WRITTEN INSTRUCTION A —
Return every line of the rows below that contains the string "Task", copied unchanged. Matching is case-sensitive.

TEXT EXTRACT —
[Lingtyp] grammaticalized v grammaticized
Dan I. SLOBIN
slobin at berkeley.edu
Mon Jun 10 03:04:27 UTC 2019
Thanks for that facebook link, Hedwig. I'm amused to read that
*grammaticization* (the term I still use) is "obsolete."
I guess that what comes of being an octogenarian!
Dan :)
On Sun, Jun 9, 2019 at 7:51 PM Hedvig Skirgård <hedvig.skirgard at gmail.com>
wrote:
> Dear Bill,
>
> This was actually a poll some time ago in a casual facebook group for
> linguistic typology, you might like the threads there
> https://www.facebook.com/groups/lingtyp/permalink/2215544485141795/
>
> I don't have any numbers to back this up, but it has seemed to me that
> Americans are mote likely to assign different meanings, but given the
> examples in this thread from French linguistics that was probably just
> sampling bias.
>
>
> *Med vänliga hälsningar**,*
>
> *Hedvig Skirgård*
>
>
> PhD Candidate
>
> The Wellsprings of Linguistic Diversity
>
> ARC Centre of Excellence for the Dynamics of Language
>
> School of Culture, History, and Language
> College of Asia and the Pacific
>
> The Australian National University
>
> Website <https://sites.google.com/site/hedvigskirgard/>
>
>
> P.S. If you have multiple email addresses, I kindly ask you to just use
> one with corresponding with me. Email threads and invites to get confusing
> otherwise. I will only email you from my Gmail, even if other email
> addresses re-direct emails to them to my Gmail (ANU etc).
>
>
>
>
> Den mån 10 juni 2019 kl 12:12 skrev TasakuTsunoda <tasakutsunoda at nifty.com
> >:
>
>>
>>
>>
>>
>> *送信元**: *Lingtyp <lingtyp-bounces at listserv.linguistlist.org> (Paul
>> Hopper <hopper at cmu.edu> の代理)

WRITTEN INSTRUCTION B —
Write the next part of the mailing-list thread about "grammaticalized" versus "grammaticized", picking up right after its final line.

GIVEN DATA —
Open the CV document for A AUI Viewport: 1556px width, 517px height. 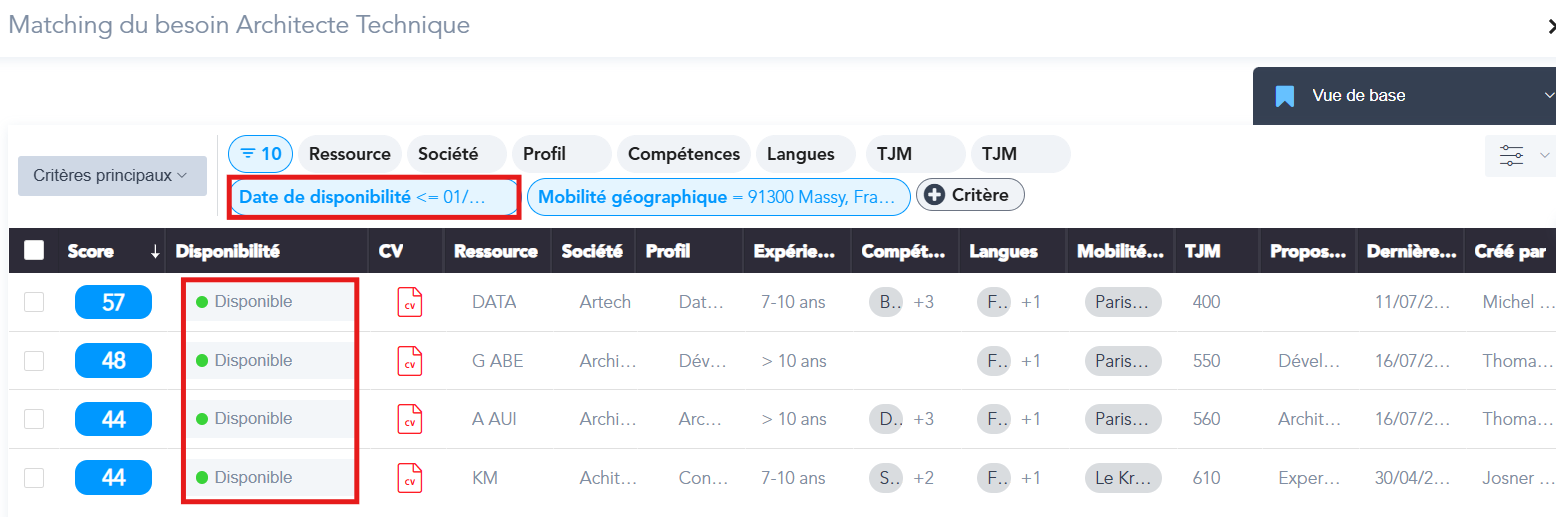[409, 419]
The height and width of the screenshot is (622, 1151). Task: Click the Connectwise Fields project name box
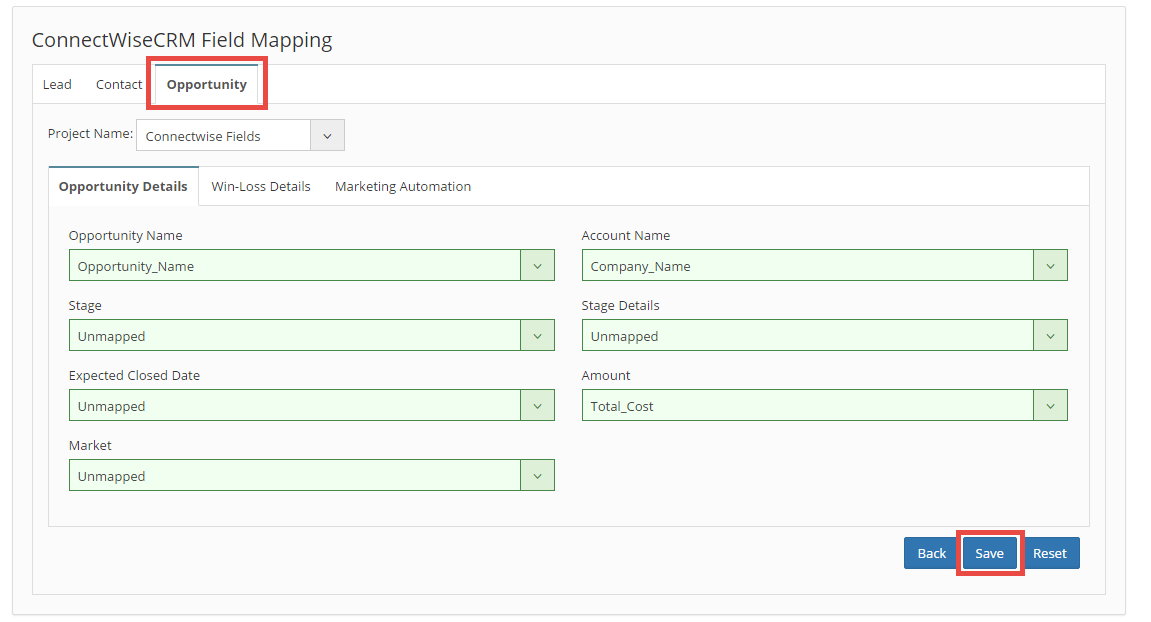click(223, 136)
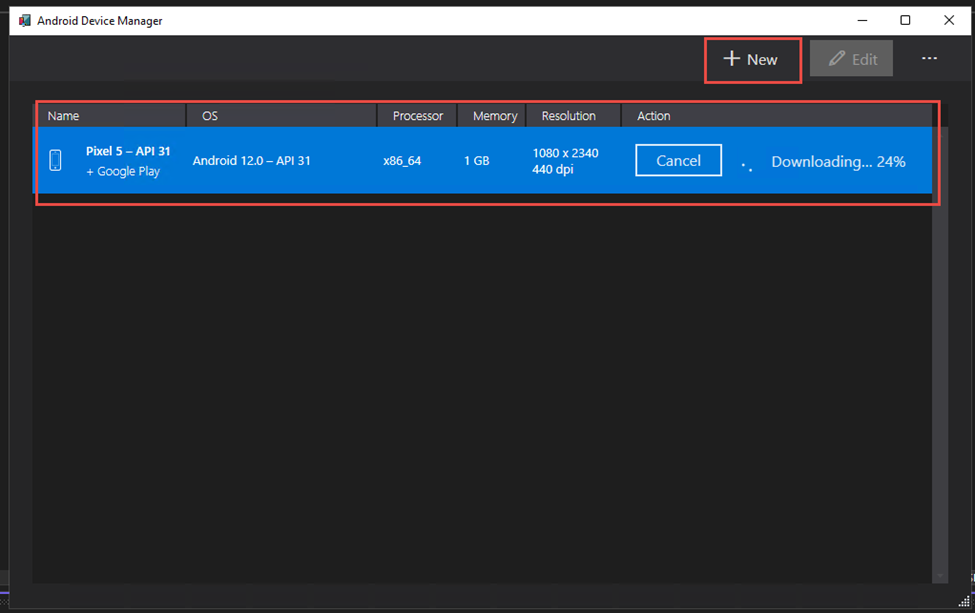
Task: Click the Processor column header
Action: coord(417,116)
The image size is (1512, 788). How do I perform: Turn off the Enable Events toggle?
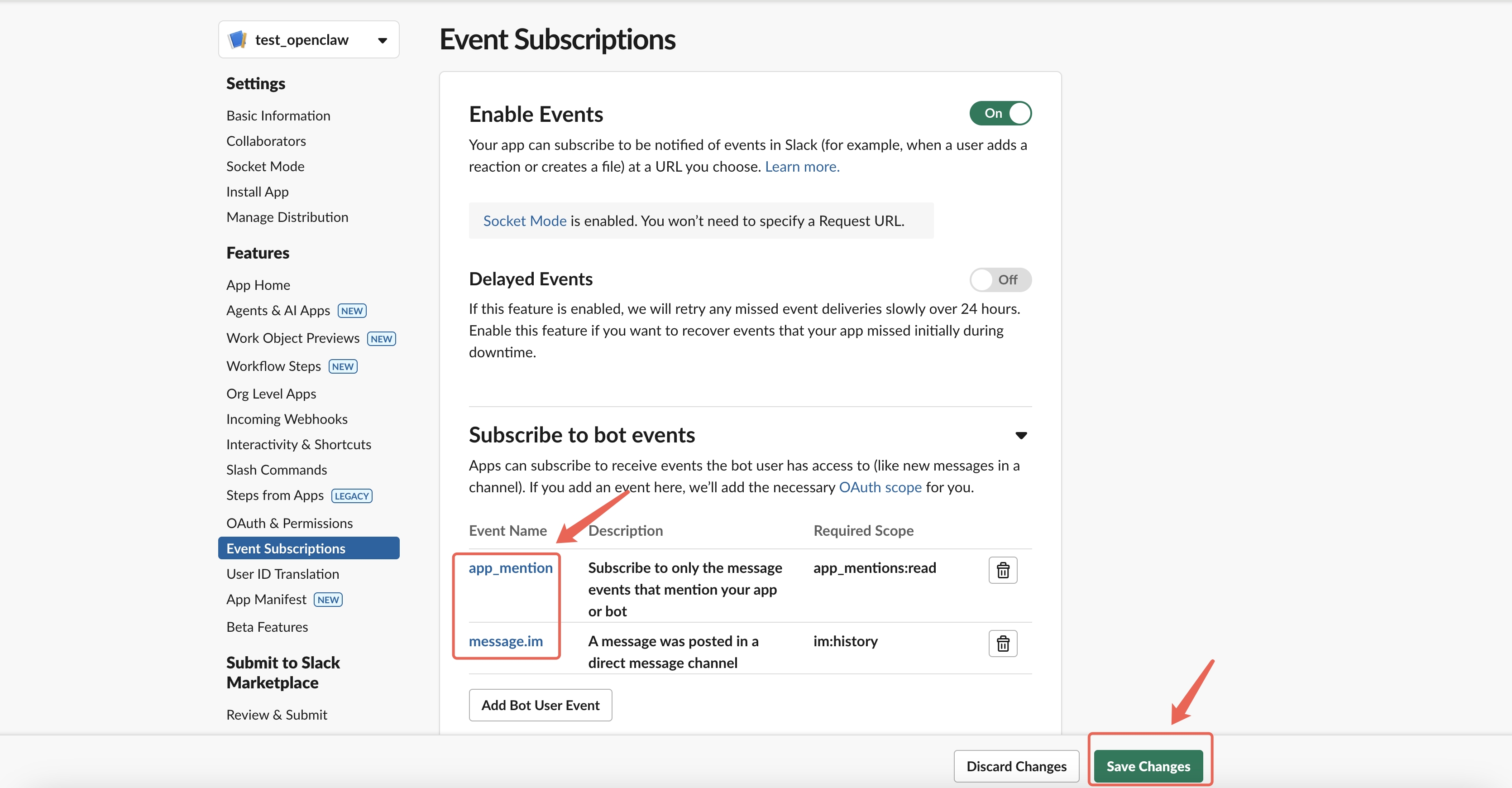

EXERCISE RESPONSE A —
The height and width of the screenshot is (622, 1151). Task: Click the Connectwise Fields project name box
Task: Click the Processor column header

EXERCISE RESPONSE B —
>> *日付**: *2019年6月9日日曜日 23:27
>> *宛先**: *Nigel Vincent <nigel.vincent at manchester.ac.uk>, Bernhard Wälchli
>> <bernhard at ling.su.se>, John Du Bois <dubois at ucsb.edu>, Bill Palmer <
>> bill.palmer at newcastle.edu.au>
>> *Cc: *"lingtyp at listserv.linguistlist.org" <
>> lingtyp at listserv.linguistlist.org>
>> *件名**: *Re: [Lingtyp] grammaticalized v grammaticized
>>
>>
>>
>> In the Preface to the first edition of our book Grammaticalization
>> (Cambridge UP 1993) we discussed our choice of the longer form as follows:
>>
>> "A word about the choice of the term “grammaticalization”. As we note in
>> more detail in Chapter 2, the word seems to have been first used by Meillet
>> (1912). In recent linguistics there is some variation between this word and
>> the newer form “grammaticization”. In adhering to the older form of the
>> word, we do not intend any theoretical point other than to maintain a
>> continuity of terminology. We believe that a terminology can and should
>> survive quite radical changes in the ways the terms that comprise it are
>> understood by successive generations of scholars. Some linguists have told
>> us that they avoid the longer term because “grammaticalization” could be
>> understood as “entering the grammar of a language,” i.e., becoming
>> “grammatical”. “Grammaticization”, by contrast, suggests a process whereby
>> a form may become fixed and constrained without committing the linguist to
>> a view of “grammar” as a fixed, bounded entity. A similar point is
>> sometimes made in a different way: it is said that “grammaticalization”
>> stresses the historical perspective on grammatical forms, while
>> “grammaticization” focuses on the implications of continually changing
>> categories and meanings for a synchronic view of language, thus placing the
>> entire notion of synchrony into question. It is far from obvious that any
>> such distinctions in usage exist between the two words, and our own choice
>> does not reflect any particular theoretical position. We note that the
>> titles of several recent major works contain the longer form
>> “grammaticalization” (e.g., C. Lehmann 1985; Heine and Reh 1984; Traugott
>> and Heine 1991; Heine, Claudi and Hünnemeyer 1991)."
>>
>> I think by the time of the second edition (2003) we had concluded
>> that the debate was no longer current, the form with -al having
>> clearly prevailed. Surely we can agree that the two terms will exist
>> amicably side by side, according to preference and with no valid claim of
>> theoretical superiority on either side.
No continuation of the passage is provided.